» TASK TO COMPLETE
Every line in the material below that includes "computer" should be copied.

[[ ENTRIES SUPPLIED, beginning ]]

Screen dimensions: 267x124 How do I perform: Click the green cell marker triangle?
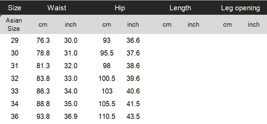[x=1, y=16]
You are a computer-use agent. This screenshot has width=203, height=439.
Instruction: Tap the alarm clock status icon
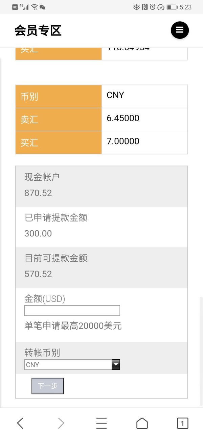(x=153, y=7)
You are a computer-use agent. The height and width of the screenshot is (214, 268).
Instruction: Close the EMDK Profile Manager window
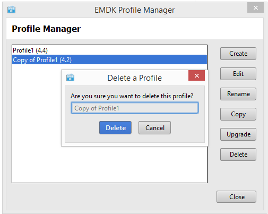pyautogui.click(x=255, y=7)
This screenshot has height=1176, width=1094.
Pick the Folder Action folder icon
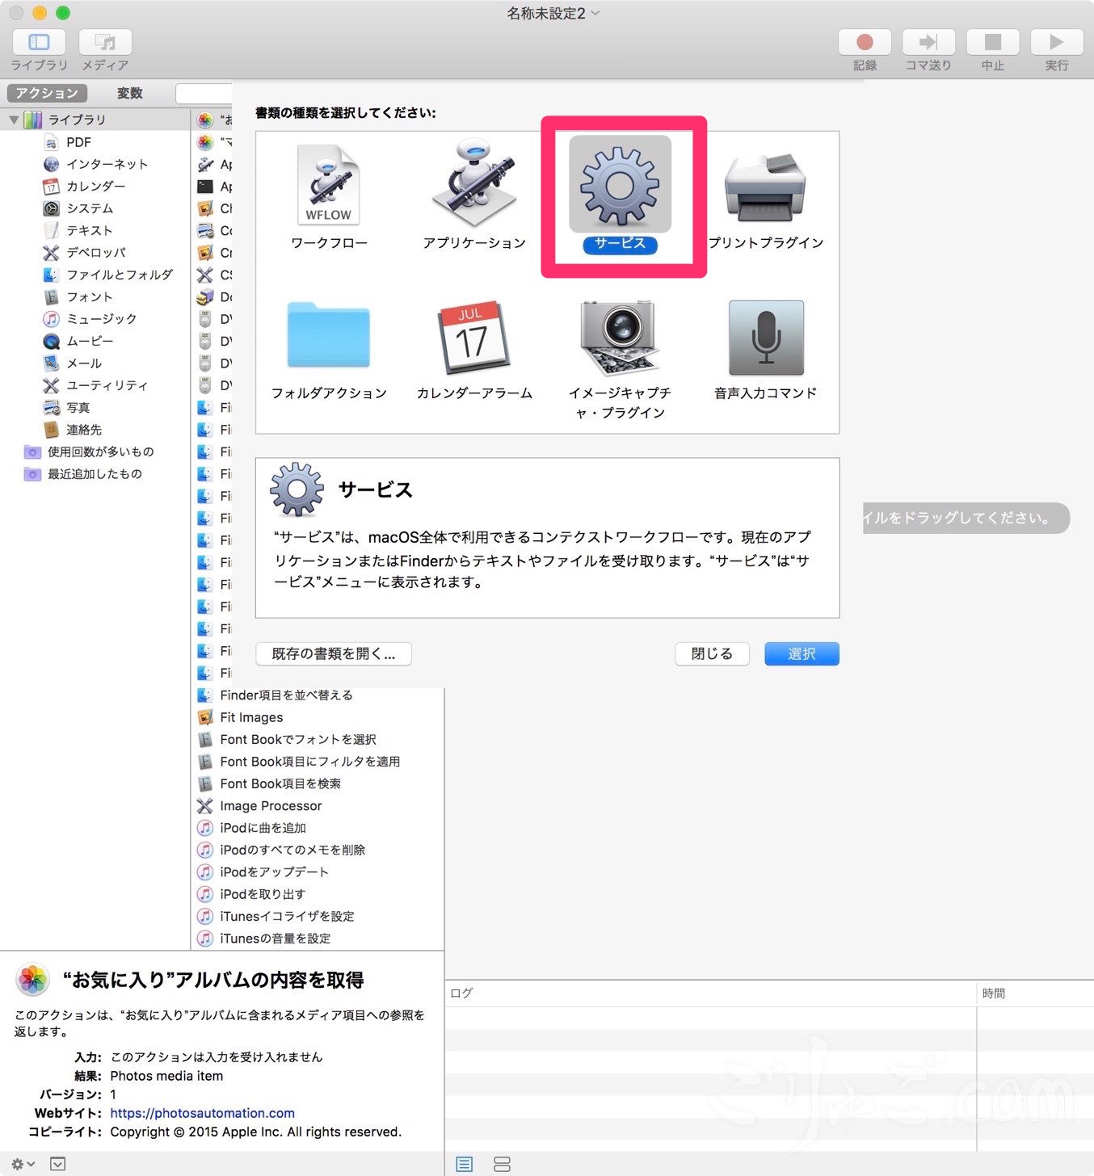328,336
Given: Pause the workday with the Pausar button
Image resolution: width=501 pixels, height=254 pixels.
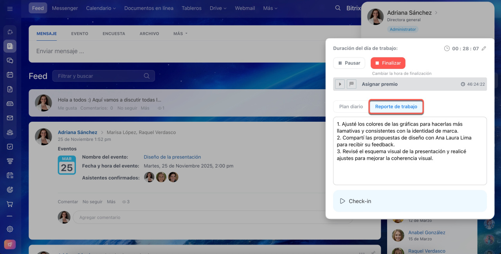Looking at the screenshot, I should point(349,63).
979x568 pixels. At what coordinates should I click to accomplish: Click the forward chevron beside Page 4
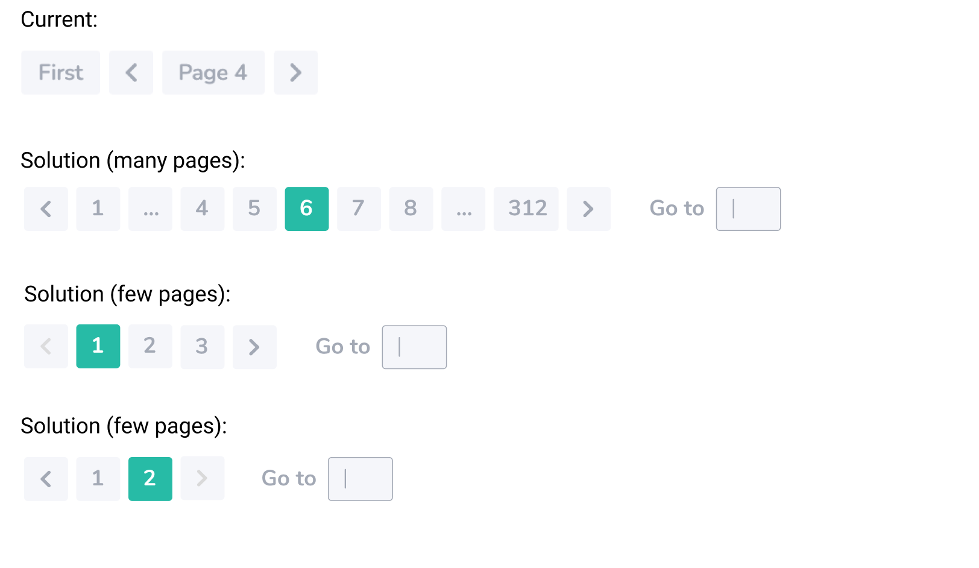[x=296, y=72]
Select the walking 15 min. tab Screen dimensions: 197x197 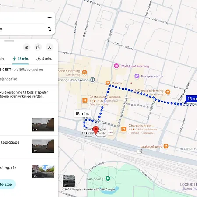21,59
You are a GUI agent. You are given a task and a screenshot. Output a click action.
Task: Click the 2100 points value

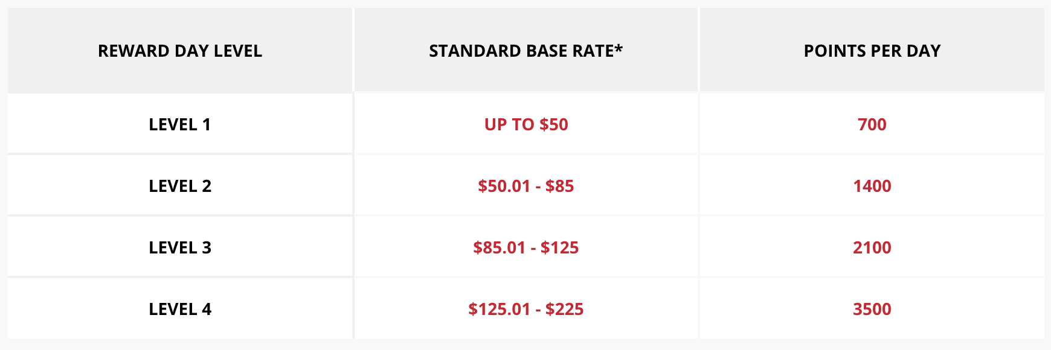click(872, 247)
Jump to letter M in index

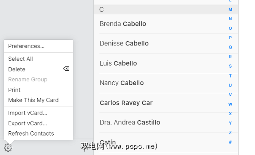[x=230, y=9]
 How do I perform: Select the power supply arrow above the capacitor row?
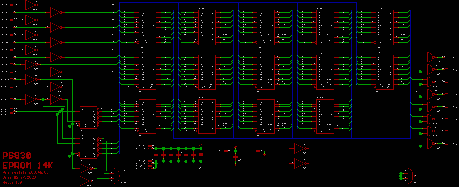tap(201, 145)
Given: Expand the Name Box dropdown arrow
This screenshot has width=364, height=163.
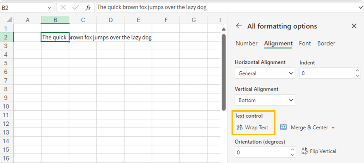Looking at the screenshot, I should coord(50,8).
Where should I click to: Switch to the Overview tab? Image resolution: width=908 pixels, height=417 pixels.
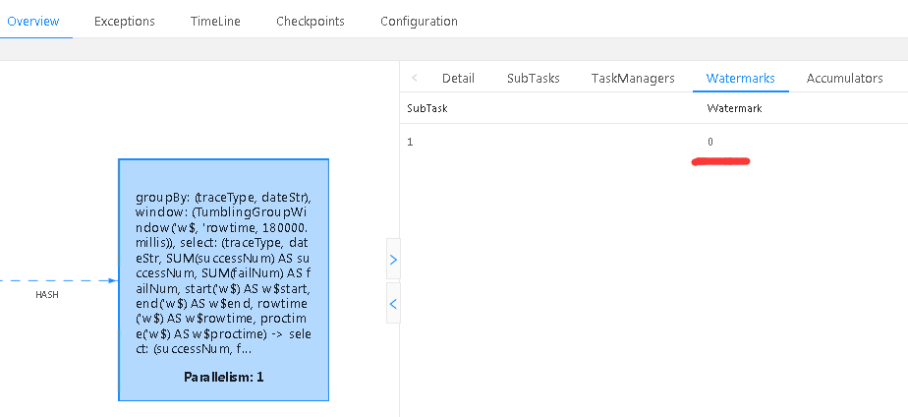coord(32,21)

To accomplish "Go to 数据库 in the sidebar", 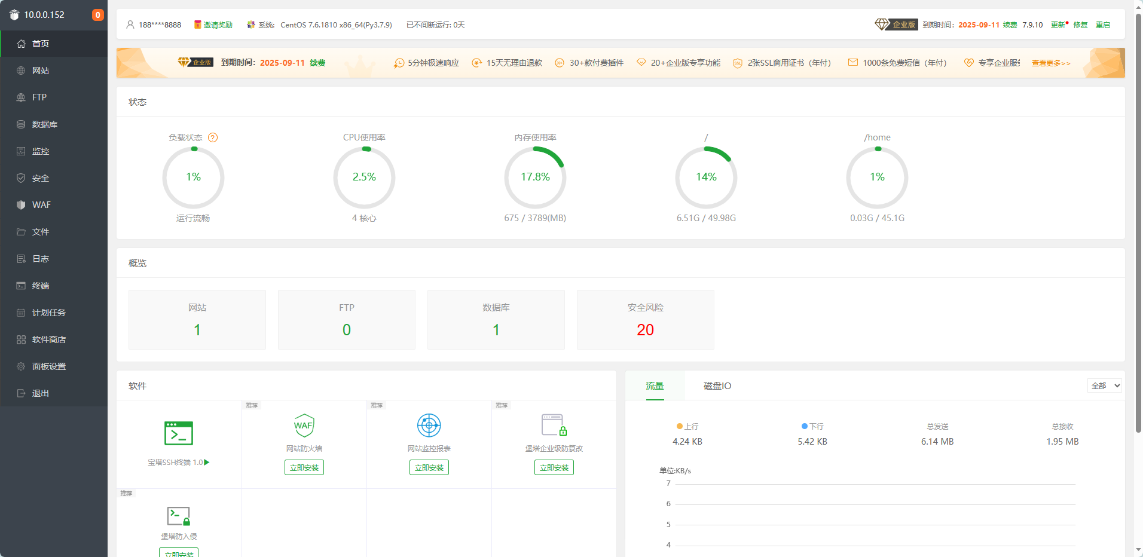I will coord(44,124).
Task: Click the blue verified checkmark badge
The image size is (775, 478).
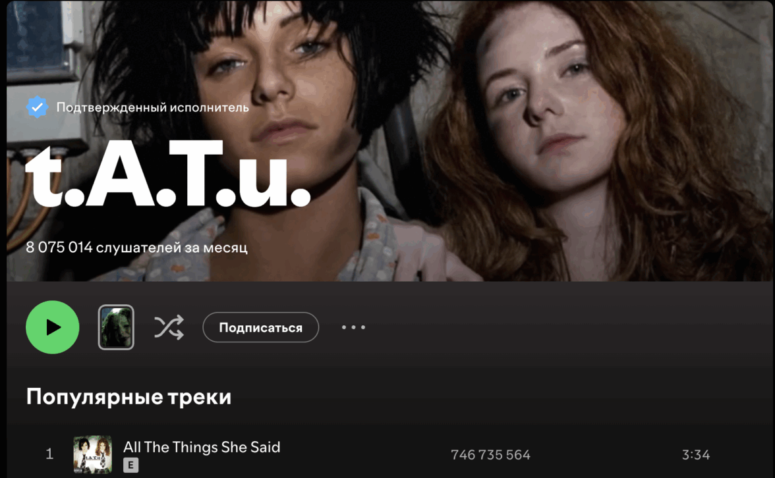Action: [37, 107]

[[ ENTRIES SUPPLIED, end ]]

» RESPONSE FOR THIS EXERCISE
You are a computer-use agent. This screenshot has width=203, height=439.
You are a computer-use agent. The height and width of the screenshot is (214, 268).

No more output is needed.